Saturday, August 13, 2011

America's New Robo-Politicians



 Robo-Pol, circa 2011.


Yesterday I posted about how bizarre it was that all eight candidates on the stage at the Iowa GOP presidential debate had committed to reject enhanced federal tax revenue as a potential tool for us to collectively claw our way out of the national debt hole.

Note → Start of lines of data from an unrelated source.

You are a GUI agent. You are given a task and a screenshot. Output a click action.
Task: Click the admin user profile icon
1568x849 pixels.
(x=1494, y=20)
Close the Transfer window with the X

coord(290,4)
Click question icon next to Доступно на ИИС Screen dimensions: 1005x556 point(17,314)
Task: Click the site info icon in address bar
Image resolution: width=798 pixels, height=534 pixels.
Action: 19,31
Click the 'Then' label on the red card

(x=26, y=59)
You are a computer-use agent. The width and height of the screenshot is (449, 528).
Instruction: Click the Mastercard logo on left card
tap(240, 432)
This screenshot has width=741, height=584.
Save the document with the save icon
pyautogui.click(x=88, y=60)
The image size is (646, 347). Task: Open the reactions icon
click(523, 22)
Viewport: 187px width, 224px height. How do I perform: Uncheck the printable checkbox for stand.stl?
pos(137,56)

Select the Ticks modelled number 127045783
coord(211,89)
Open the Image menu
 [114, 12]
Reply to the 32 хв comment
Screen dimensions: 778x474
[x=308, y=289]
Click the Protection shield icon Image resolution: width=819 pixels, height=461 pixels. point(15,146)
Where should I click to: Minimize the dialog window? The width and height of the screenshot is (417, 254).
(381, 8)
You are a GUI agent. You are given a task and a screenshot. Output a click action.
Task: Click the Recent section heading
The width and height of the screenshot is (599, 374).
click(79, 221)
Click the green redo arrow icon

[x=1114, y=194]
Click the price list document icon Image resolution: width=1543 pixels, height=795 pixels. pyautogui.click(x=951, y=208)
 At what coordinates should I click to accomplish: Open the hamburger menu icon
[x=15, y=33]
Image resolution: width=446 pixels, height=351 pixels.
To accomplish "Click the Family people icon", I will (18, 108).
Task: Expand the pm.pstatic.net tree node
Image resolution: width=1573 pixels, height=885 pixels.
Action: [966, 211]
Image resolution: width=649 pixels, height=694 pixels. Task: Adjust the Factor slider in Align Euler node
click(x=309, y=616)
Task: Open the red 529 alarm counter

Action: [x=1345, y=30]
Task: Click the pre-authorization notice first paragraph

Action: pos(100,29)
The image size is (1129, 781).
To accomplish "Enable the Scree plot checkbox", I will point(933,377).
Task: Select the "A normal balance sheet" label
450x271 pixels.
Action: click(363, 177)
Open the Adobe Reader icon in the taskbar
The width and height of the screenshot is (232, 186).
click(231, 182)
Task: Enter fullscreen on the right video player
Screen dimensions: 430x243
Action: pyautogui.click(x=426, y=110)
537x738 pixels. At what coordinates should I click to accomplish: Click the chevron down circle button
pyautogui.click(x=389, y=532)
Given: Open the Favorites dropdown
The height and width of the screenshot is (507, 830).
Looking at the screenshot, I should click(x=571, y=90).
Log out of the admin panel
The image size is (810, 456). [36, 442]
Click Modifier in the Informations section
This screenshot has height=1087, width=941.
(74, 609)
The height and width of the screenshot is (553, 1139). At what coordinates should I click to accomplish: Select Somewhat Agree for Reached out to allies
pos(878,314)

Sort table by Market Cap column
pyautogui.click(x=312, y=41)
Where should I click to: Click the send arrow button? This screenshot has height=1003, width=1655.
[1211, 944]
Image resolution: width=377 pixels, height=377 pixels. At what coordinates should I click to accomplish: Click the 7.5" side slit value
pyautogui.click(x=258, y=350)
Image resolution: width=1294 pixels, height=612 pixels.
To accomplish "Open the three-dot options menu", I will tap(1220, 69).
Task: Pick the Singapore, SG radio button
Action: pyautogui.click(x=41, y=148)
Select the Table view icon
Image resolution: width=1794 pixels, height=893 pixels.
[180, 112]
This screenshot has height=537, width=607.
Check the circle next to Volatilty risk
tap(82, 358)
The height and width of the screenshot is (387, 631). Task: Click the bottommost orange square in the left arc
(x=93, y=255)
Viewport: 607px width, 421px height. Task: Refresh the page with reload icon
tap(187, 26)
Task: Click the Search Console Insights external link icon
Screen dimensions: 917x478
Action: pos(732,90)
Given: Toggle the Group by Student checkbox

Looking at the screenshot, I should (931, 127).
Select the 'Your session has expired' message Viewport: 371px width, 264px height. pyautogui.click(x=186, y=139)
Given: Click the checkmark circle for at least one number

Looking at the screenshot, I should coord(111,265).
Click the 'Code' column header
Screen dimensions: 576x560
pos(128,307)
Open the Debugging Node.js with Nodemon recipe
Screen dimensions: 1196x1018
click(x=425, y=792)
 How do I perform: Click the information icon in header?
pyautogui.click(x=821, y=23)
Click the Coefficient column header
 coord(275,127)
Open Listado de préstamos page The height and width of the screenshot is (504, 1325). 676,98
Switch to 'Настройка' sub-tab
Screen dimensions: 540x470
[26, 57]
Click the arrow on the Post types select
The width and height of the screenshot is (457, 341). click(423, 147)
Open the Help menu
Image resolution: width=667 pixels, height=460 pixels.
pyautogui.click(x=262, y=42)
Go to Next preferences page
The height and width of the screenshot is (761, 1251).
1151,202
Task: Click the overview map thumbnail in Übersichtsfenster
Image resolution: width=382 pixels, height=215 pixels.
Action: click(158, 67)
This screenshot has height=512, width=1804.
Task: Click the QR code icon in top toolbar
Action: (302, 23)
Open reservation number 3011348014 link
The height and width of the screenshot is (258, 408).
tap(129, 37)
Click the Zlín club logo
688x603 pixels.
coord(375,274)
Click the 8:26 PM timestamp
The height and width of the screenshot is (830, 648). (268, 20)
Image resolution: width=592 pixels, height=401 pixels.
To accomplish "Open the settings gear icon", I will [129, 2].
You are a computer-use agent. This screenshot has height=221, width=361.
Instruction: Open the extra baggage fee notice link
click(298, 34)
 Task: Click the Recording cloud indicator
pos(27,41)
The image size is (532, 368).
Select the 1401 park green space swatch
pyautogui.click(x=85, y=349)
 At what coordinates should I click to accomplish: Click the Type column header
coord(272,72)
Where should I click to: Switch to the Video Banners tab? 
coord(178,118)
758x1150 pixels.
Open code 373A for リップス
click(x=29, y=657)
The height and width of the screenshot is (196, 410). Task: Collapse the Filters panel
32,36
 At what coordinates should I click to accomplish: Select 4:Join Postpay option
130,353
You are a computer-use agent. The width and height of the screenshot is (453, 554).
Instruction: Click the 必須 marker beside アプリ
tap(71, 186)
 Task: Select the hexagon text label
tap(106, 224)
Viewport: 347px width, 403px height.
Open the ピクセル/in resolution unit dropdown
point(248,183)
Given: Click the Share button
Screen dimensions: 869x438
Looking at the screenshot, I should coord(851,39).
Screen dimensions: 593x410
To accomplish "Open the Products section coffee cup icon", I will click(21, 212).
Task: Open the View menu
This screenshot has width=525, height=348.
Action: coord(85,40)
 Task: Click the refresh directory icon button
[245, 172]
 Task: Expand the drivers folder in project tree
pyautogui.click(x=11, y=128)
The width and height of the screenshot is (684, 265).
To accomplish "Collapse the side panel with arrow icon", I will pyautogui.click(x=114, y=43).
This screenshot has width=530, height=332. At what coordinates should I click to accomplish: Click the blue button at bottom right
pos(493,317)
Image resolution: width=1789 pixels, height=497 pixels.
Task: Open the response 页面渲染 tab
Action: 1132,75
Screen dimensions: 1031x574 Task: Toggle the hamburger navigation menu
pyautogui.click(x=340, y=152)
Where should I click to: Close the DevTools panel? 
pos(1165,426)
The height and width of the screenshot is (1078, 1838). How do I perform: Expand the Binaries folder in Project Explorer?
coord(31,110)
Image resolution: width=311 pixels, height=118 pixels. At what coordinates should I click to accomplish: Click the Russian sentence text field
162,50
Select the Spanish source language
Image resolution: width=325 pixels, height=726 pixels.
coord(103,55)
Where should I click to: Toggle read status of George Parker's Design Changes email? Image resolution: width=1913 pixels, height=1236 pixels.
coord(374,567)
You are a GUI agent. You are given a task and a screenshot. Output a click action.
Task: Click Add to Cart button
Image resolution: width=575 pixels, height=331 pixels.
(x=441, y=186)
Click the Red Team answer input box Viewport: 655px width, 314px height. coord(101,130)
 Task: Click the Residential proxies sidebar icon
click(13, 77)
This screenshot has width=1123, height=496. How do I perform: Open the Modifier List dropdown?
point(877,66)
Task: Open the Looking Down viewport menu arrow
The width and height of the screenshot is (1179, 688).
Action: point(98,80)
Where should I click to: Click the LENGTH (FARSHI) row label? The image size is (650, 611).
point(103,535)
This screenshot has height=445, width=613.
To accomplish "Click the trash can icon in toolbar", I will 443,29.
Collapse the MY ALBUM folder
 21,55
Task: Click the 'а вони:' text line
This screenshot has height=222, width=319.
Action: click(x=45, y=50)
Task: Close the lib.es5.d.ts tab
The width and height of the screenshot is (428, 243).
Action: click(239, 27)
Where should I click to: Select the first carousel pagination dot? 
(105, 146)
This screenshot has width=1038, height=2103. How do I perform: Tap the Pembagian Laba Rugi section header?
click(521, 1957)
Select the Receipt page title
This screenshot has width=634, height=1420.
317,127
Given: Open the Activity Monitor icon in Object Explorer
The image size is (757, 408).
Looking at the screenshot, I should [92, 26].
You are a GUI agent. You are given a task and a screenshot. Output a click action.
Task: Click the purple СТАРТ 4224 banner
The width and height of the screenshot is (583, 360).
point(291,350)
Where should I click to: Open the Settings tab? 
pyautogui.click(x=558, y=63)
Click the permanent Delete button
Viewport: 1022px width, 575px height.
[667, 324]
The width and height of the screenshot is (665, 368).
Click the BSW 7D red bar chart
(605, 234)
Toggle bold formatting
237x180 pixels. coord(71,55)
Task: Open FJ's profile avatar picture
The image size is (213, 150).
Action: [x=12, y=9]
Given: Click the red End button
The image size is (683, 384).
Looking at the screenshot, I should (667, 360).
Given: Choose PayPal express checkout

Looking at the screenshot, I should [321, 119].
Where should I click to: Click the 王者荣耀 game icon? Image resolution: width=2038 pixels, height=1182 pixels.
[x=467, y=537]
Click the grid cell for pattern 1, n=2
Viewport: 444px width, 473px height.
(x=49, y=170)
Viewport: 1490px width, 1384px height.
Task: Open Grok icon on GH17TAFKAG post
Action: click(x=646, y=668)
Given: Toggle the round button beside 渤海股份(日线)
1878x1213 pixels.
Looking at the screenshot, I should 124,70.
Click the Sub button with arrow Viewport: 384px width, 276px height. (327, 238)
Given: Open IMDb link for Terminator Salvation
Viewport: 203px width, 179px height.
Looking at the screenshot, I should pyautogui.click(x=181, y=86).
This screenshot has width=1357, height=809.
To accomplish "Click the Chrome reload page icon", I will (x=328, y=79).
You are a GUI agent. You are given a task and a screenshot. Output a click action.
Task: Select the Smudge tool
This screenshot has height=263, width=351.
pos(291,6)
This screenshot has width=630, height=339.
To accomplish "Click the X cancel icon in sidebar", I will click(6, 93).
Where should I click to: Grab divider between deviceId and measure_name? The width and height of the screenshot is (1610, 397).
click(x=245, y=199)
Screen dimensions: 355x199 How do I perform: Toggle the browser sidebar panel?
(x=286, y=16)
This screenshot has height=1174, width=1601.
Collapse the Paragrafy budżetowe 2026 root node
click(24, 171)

On today's New York Times Op Ed page, Kurt Andersen, the host of NPR's  "Studio 360" discusses Republican and Democrat "Robo-Pols;"  robots created in part by the kinds of pledges exacted by extremists on both sides of the political spectrum.

Money Quote:
I find ideologues creepy because they’re like robots, built to respond to the fluid, complicated world in simple, unchanging ways. What these pledges do is make the robotic quality of politicians more transparent and explicit by installing in each one a few crude lines of code that can’t be overridden or rewritten. And with the Taxpayer Protection Pledge, signed by more than 270 of the 287 current Republican members of Congress, we’ve lately witnessed the spectacular political power of an unreasoning, unpersuadable robot army. But, in fact, my metaphor does a disservice to state-of-the-art software, which can weigh competing variables, adapt to changing circumstances, customize responses. Sophisticated computers are more humanoid than ever before, whereas robo-pols are becoming more primitively machinelike.